There are a few motivating factors for this increased consumer need:

  • Increased data collection. Data collection is much more popular, and companies are collecting more information on customers than ever before. Major tech companies are the ones collecting details about where you are at all times and your daily behavioral patterns, but even local “mom and pop” businesses are getting involved thanks to accessible digital marketing strategies that demand an understanding of your customers’ habits. With so many different brands collecting so many different pieces of information, it’s only natural to feel a little paranoid.
  • Ambiguous or nonexistent laws. The legal system hasn’t quite caught up with this era of big data. The EU has taken major steps to protect consumer privacy, including the passing of “right to be forgotten” policies, but the United States is a little further behind. The laws we have to protect consumer privacy are thin and ambiguous, so it’s the responsibility of the individual organizations dealing with those consumers to make sure they’re operating ethically.
  • Major breaches in the headlines. Of course, it doesn’t help that so many major data breaches have been in the headlines lately. Nationally known brands have been the victim of hacking and data breaches, from Equifax compromising the personal information of millions of consumers to Facebook getting wrapped up in a scandal with the political analytics firm Cambridge Analytica. There are several secondary effects from this. For starters, consumers become more aware of the dangers of their personal information being compromised, which means they take it more seriously. Second, they become less trusting of most institutions, even the major ones that seem untouchable.
  • Companies on the bandwagon. Partially in response to the above factors, many companies, including recognizable brands, are refining their consumer privacy policies and making a concentrated effort to appeal to people who care about their privacy. Collectively, these organizations are acting more responsibly, which puts pressure on similar organizations to behave similarly.

Steps to Improve Consumer Data Privacy

So what steps can you take to improve consumer privacy in your organization?

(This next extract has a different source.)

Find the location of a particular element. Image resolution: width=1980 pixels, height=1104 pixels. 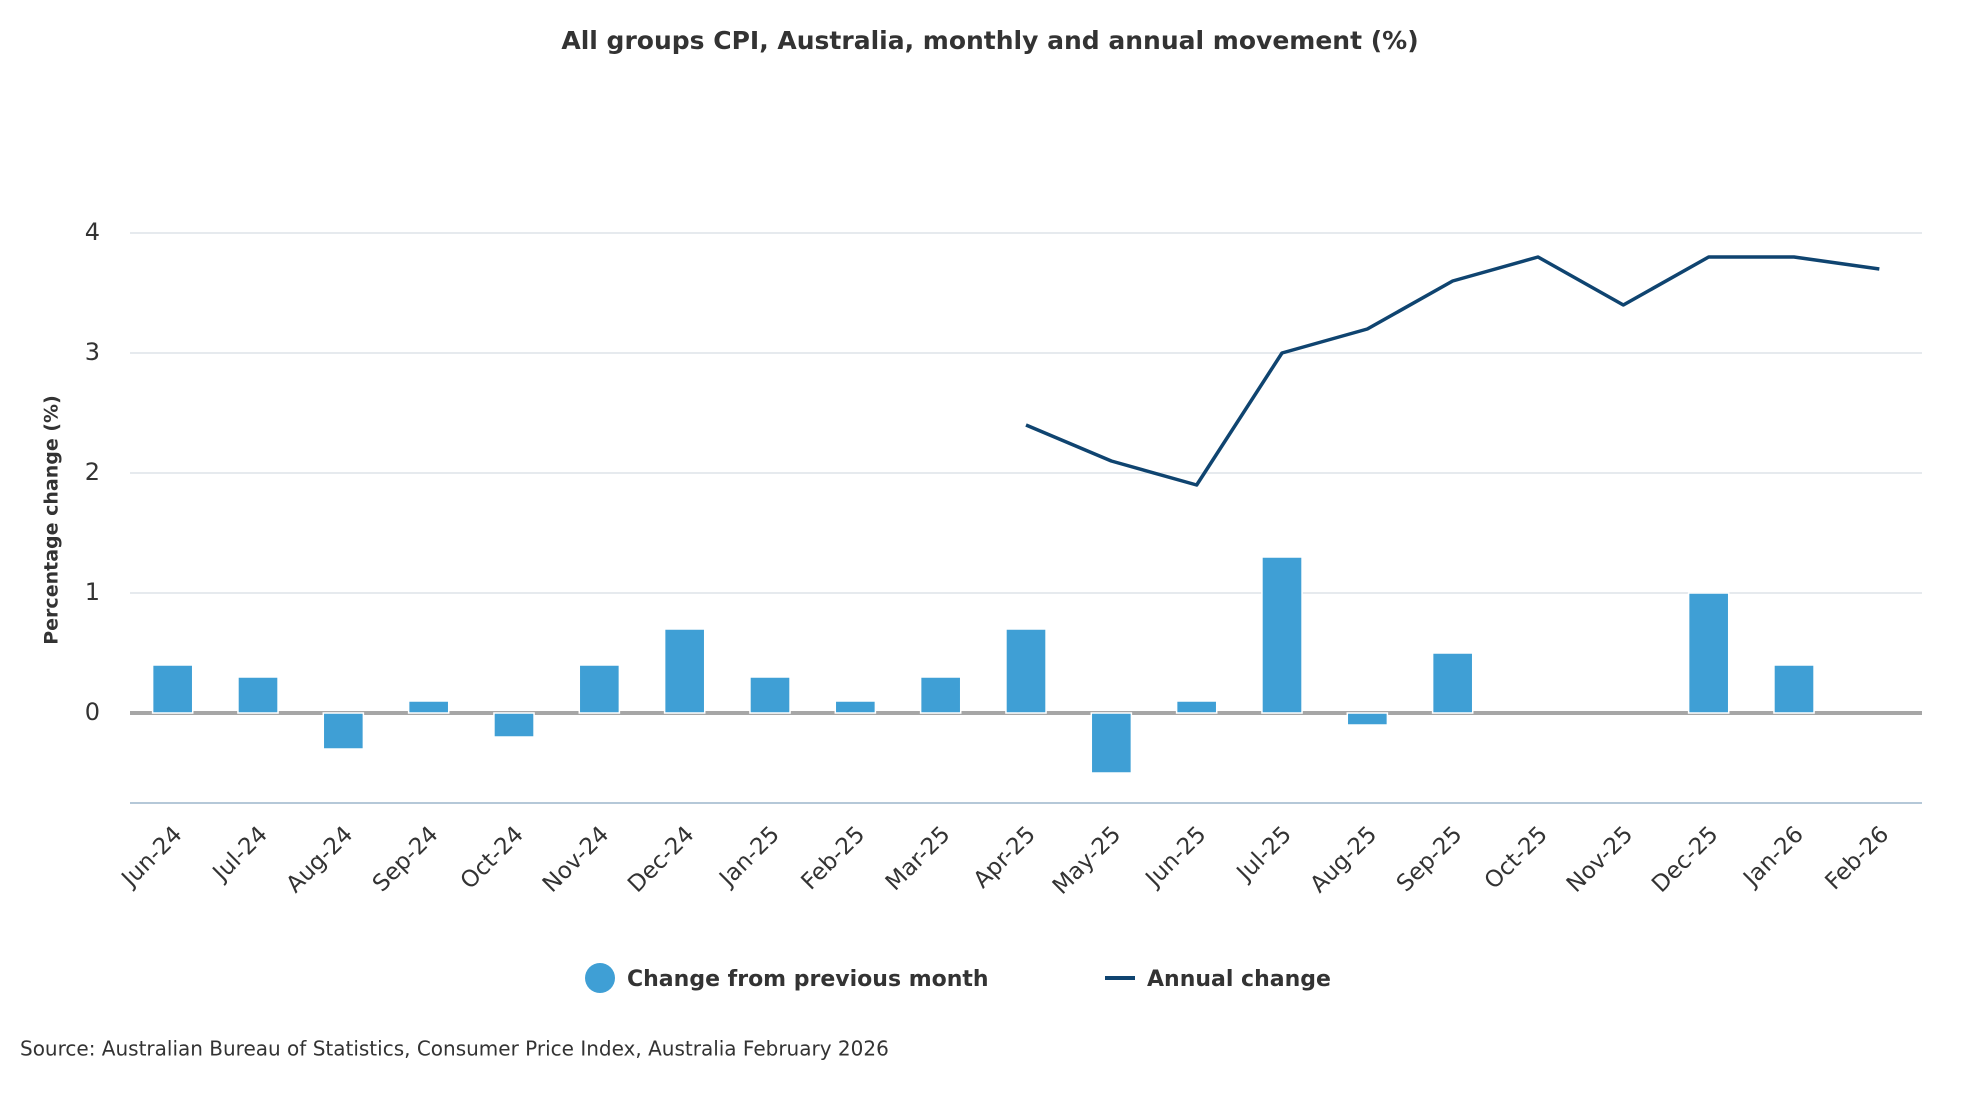

x-tick-label: Oct-24 is located at coordinates (492, 858).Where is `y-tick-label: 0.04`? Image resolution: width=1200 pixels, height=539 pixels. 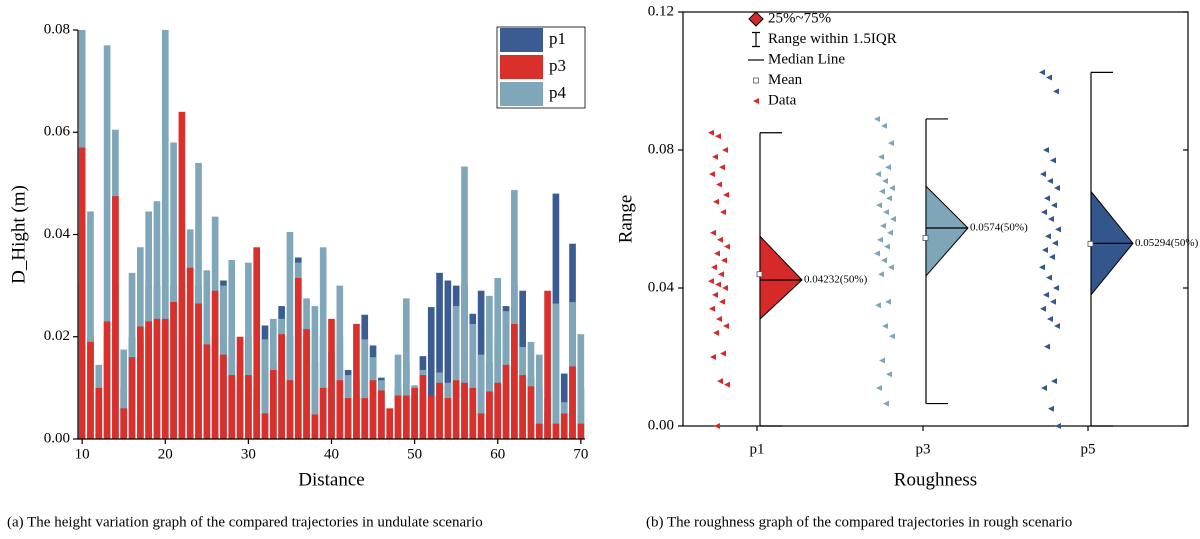
y-tick-label: 0.04 is located at coordinates (58, 234).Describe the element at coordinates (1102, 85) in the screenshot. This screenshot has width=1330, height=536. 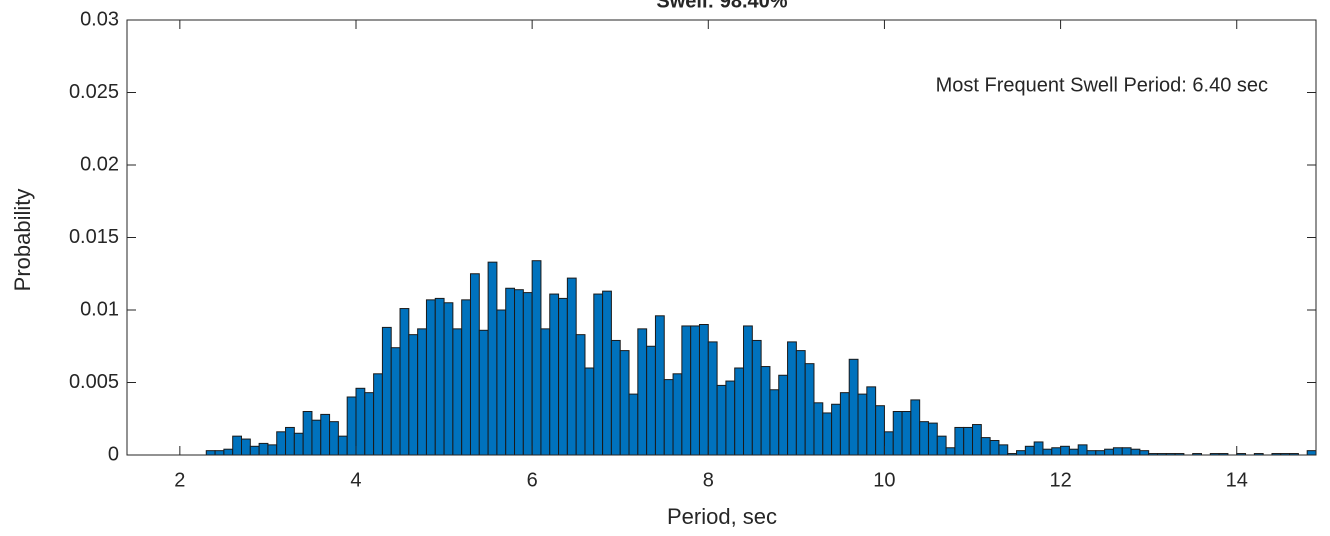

  • Limit the information you collect. First, try to limit the number of data points you collect on your customers. While collecting more details about your customers could help you form better conclusions about their buying habits, they also present a greater security risk. If you don’t need the information, don’t collect it. For example, there’s rarely a reason to collect and store your customers’ social security numbers.
  • Keep your consumer data secure. When you do collect consumer data, do whatever you can to keep it secure. For some businesses, that means working with reliable, credentialed third-party apps that have a great track record for keeping data secure. For others, that means implementing better encryption For all businesses, it means better training employees, so they understand the main points of vulnerability and how to guard against them. Oftentimes, major breaches are the fault of a single person who overlooked basic protocols.
  • Offer multiple privacy options. When possible, offer your consumers more privacy options. If you give them the choice to keep their profile more private, or offer less information, you could make them feel safer—and demonstrate that you care about their privacy preferences.
  • Write multiple privacy policies (and stick to them). Your main privacy policy is going to be primarily legalese, but it’s still important to write. In addition to it, consider writing a plain-language privacy policy that the majority of your audience can easily understand. Reassure them that you’re handling their data responsibly.

Privacy is a nebulous area from a legal and ethical perspective, but it’s becoming increasingly important to address in an era where companies rely heavily on consumer data. Regardless of how big your business is or how many customers you have, it’s important that you keep consumer privacy at the heart of your operations.